North of Kralendijk
The road north along the coast is like a roller coaster, but in good shape. There are great vistas of the rocky seashore and frequent pullouts for the marked dive sites. About 5km north of Kralendijk the road becomes one way, north, so you are committed at this point. After another 5km you reach a T-junction. To the right is the direct road to Rincon.
Bonaire’s second town, Rincon, is rather sleepy and that may simply be because it’s old. Over 500 years ago Spaniards established a settlement here because a) it was fertile and b) it was hidden from passing pirates. Most of the residents are descended from slaves, who worked the farms and made the long trek to the salt flats in the south.
Lac Bay is one of the world’s premier windsurfing destinations. The windswept shallows are good year-round for beginners; peak conditions are November to July and pros descend in May and June. The powdery beach is good year-round. At the end of the main road on the south side, Bonaire Windsurf Place has all things wind-surfing (plus kayaking and paddleboarding).
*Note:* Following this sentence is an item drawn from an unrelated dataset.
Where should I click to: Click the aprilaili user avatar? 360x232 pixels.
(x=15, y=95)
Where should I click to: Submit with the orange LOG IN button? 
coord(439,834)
Washington-Slagbaai National Park
Covering the northwest portion of the island and comprising almost 20% of the land, Washington-Slagbaai National Park is a great place to explore. Roads are rough and all but impassable after rain, but it’s well worth the effort. The terrain is mostly tropical desert, and there is a proliferation of cactuses and birds.
South of Kralendijk
The south end of Bonaire is flat and arid, and you can see for many miles in all directions. Multihued salt pans where ocean water evaporates to produce salt dominate the landscape. Metal windmills are used to transfer water out of the ponds. As evaporation progresses, the water takes on a vibrant pink color from tiny sea organisms.